Да, незадолго до этого произошла Бархатная революция, и вся страна всё еще пребывала в радостном остолбенении. Никто не верил, что от этого гнета удастся избавиться так бархатно, так легко, так безболезненно. Счастливое было времечко. Освобождение – сладкая штучка. А такое вот Освобождение – легкое, бескровное – это не просто сладкая, это волшебная штучка! Это – miracle!

В этом историческом контексте выставка «Медгерменевтики» произвела эффект взорвавшегося пузырька воздуха в минеральной воде. То есть, иначе говоря, эффект был близок к сверкающему нулю, что нас радостно и вполне устраивало.

Помню упоительную пресс-конференцию. Милена сказала, что мы должны хорошо подготовиться к этой пресс-конференции. Подготовка состояла в том, что мы купили много вина, а также изготовили множество вкусных бутербродов для журналистов.

В назначенный день и час мы стояли перед журналистами в пространстве выставки, поблизости громоздились бутерброды на тарелках, блестели бутылки вина. Человек восемь журналистов мялись перед нами с отрешенными лицами. Сначала Милена произнесла емкую и весьма эрудированную речь по-чешски. Затем небольшую и красноречивую речь по-английски произнес Сережа Ануфриев. Сережа приехал из Москвы с женой Машей, и он был одет в невероятные новые штаны, сшитые Машей специально для путешествия в Прагу. Штаны были сшиты из материи, предназначенной для младенцев: нежная фланель, усеянная изображениями ярких и мелких утят по светлому фону. Сверху штаны выглядели как комбинезон с лямками, снизу превращались в клеша, щедро расширяющиеся в духе 70-х.

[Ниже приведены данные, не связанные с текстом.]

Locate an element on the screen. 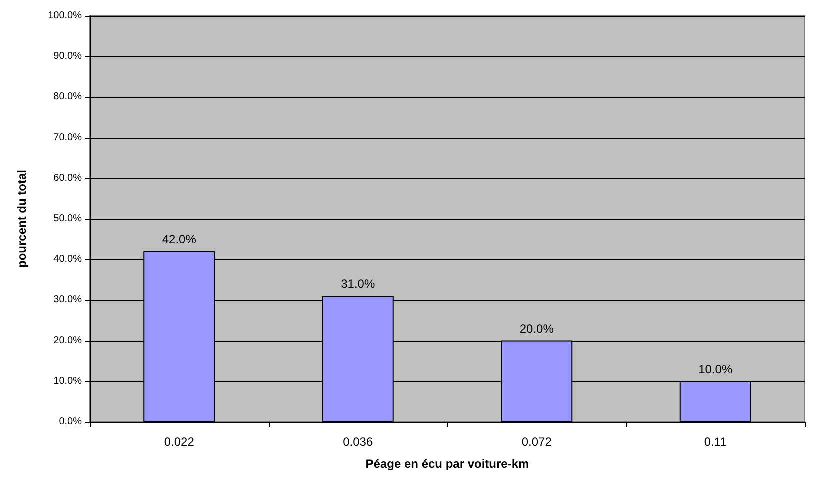 The image size is (819, 478). y-tick-label: 80.0% is located at coordinates (68, 98).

То ли утята на штанах, то ли подавленные стеклами мягкие игрушки, то ли еще что-то подавило волю и сознание явившихся журналистов. Когда им было предложено задавать нам вопросы, повисло неловкое и тяжеловесное молчание. Журналисты пили вино, хмуро жевали вкусные бутерброды, но ни одного вопроса так и не прозвучало. Элегантный Сережа решил разрядить обстановку.

«Если у вас нет вопросов, то давайте я буду спрашивать вас», – предложил он. Сережа задал им несколько вопросов, вполне остроумных и смешных, но никто даже не улыбнулся. Журналисты молчали, как Иисус на допросе у Пилата. Их взгляды удрученно перебирали утят на Сережиных штанах. Возможно, они не понимали по-английски. Переглянувшись с Сережей, мы поняли, что надо нам выбегать во дворик. Мы уже кусали губы. Могучий хохот поднимался изнутри несгибаемой волной. Вволю нахохотавшись во дворике, мы вернулись в залы. Журналисты убито дожевывали бутерброды. Результатом этого блестящего вечера стала одинокая заметка в одной из пражских газет под названием «Такого мы еще не видели».

Чехословакия развалилась на Чехию и Словакию. Президентом Чехии стал друг папы и Милены – Вацлав Гавел. В честь этого превосходного человека мы с папой ходили в Люцерну пить пиво и есть карпа «по-жидовски». Любимое местечко и любимая еда Вацлава Гавела. Карп с тмином – очень вкусно. Все социалистические кайфы были еще живы. Еще работал, доживая последние свои дни, мой любимый магазин советской книги на углу Водичковой улицы и Вацлавской площади. Еще действовала умопомрачительная кондитерская на втором этаже этого магазина, где мы с папой, отдавая должное нашим сладостным обычаям недавнего прошлого, восторженно отведали пирожных с двумя чашечками крепкого горького кофе. Было так хорошо в Праге в 1991 году!